If your doctor wants to use a risk calculator, you may want to try the new one from Basu’s lab or the Reynolds Risk Score, shown in a 2015 study to be the least flawed of the tools then available.

You can also ask your doctor about the new Cardiovascular Disease Population Risk Tool. It considers factors that other tools don’t, such as socio-demographic status and air pollution. But there’s no research yet comparing it with other calculators.

Four Lifestyle Steps That Help

Whether you want to lower your drug dose, try to get off heart medication entirely, or simply improve your overall heart health, consider these steps:

1. Lose extra weight. Dropping just 9 pounds can reduce systolic blood pressure by 4.5 mm Hg and diastolic by 3 mm Hg, for example, according to a 2014 Cochrane review.

2. Eat right. Proper eating habits can help you get to—and maintain—a healthy weight. Vegetarian and Mediterranean-style diets reduce body fat and weight equally, according to a study published in Circulation in February. But the vegetarian diet was more effective at lowering LDL levels, and the Mediterranean diet—rich in fruits, vegetables, whole grains, legumes, olive oil, and lean protein—led to greater reductions in triglycerides, a blood fat linked to heart disease. Consuming less than 2,300 mg of sodium daily has also been shown to lower blood pressure.

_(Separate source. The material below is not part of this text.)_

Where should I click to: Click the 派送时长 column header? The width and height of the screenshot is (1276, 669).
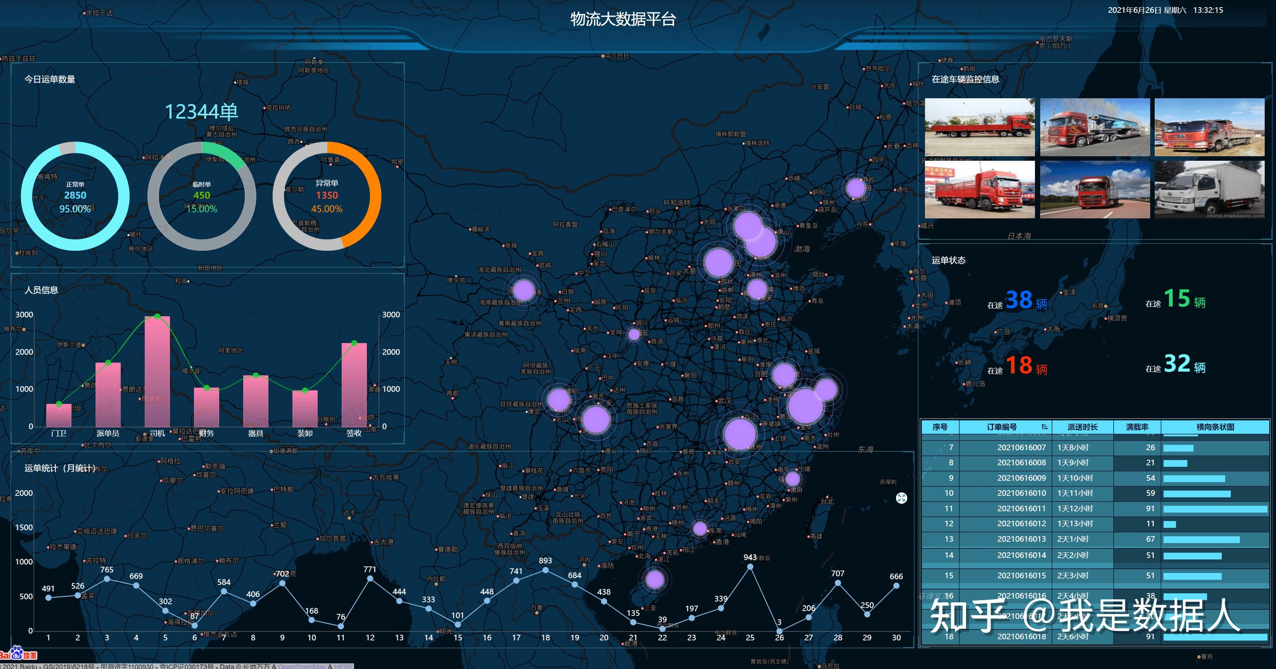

3. Exercise. People who meet current activity guidelines—150 min­utes of moderate to vigorous activity each week—have a 22 percent lower risk of a major cardio­vascular event compared with those who have low physical activity levels, according to a study published in 2017 in The Lancet. This is true even for people who have seemingly unmodifiable heart disease risk factors, such as a family history.

4. Avoid air pollution. A study published in the Journal of Clinical Endocrinology & Metabolism in 2016 found that people who breathed in higher than average levels of particulates, such as auto exhaust and dust, had higher blood sugar levels, higher “bad” LDL cholesterol levels, and lower “good” HDL cholesterol levels—all factors that raise the risk for heart disease. Check local pollution levels at airnow.gov, and on high-pollution days, spend time outdoors before or after rush hour, when pollution levels tend to be lower.

Editor's Note: This article also appeared in the November 2018 issue of Consumer Reports On Health.